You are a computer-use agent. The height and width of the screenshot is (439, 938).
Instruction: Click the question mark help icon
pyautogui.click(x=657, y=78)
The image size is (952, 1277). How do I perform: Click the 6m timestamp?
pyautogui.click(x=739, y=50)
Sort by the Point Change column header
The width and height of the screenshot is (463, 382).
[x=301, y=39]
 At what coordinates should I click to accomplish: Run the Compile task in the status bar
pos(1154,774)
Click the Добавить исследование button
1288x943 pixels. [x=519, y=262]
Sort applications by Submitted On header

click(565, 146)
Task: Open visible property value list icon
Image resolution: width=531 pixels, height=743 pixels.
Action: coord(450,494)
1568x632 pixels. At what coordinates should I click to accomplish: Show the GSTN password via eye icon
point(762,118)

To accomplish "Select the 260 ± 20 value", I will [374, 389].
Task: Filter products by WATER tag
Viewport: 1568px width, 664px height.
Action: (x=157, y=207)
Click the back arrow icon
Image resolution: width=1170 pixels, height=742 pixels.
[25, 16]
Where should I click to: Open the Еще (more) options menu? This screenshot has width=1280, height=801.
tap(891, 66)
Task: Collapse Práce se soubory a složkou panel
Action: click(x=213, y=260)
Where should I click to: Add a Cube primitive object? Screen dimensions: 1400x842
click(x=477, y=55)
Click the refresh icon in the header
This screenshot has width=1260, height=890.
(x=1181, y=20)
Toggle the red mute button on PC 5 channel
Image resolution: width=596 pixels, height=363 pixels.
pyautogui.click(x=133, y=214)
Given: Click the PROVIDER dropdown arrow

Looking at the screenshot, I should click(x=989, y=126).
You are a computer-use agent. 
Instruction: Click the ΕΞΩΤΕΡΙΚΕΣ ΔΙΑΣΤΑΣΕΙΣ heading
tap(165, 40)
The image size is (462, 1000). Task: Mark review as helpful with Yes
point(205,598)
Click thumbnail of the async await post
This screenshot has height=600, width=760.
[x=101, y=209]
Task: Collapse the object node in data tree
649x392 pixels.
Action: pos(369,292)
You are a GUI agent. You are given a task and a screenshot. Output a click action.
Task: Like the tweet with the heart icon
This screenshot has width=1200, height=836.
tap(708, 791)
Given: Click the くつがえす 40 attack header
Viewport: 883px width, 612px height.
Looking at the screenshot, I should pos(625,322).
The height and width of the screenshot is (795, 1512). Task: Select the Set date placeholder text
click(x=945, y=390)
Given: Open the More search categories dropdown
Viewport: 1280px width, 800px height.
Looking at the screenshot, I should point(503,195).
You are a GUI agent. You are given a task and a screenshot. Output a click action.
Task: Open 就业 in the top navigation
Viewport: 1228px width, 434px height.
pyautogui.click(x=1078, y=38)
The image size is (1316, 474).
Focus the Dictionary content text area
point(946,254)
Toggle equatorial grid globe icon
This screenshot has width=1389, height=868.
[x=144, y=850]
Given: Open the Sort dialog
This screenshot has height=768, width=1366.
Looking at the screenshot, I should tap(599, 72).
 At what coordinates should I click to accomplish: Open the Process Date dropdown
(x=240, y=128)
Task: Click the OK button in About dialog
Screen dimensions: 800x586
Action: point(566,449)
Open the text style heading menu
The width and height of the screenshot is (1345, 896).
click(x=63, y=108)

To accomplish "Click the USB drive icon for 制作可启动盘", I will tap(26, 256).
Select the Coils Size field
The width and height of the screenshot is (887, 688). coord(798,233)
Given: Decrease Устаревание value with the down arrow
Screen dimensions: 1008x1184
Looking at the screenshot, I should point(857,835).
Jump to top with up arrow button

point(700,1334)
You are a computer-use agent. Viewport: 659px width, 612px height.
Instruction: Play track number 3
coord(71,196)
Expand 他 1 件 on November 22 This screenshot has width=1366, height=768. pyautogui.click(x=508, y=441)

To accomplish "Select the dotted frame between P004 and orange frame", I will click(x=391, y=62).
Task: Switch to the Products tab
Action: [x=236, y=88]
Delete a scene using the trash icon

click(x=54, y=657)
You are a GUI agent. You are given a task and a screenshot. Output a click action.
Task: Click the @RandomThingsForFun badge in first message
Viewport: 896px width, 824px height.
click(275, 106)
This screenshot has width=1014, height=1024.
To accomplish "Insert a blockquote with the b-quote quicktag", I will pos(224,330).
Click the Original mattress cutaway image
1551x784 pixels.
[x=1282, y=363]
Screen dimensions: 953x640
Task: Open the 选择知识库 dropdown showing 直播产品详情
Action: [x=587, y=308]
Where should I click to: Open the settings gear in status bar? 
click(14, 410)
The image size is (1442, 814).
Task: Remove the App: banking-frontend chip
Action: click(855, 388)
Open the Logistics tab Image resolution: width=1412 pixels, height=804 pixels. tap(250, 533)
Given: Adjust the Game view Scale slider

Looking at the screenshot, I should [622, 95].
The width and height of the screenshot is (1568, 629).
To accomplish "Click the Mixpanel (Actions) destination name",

§ PROBLEM DETAILS
All lines of the listing holding the string "value" must be returned, copied as they stand.

§ RESPONSE TO THE TASK
Task: Open visible property value list icon
To accomplish "Select the 260 ± 20 value", I will [374, 389].
Given: Decrease Устаревание value with the down arrow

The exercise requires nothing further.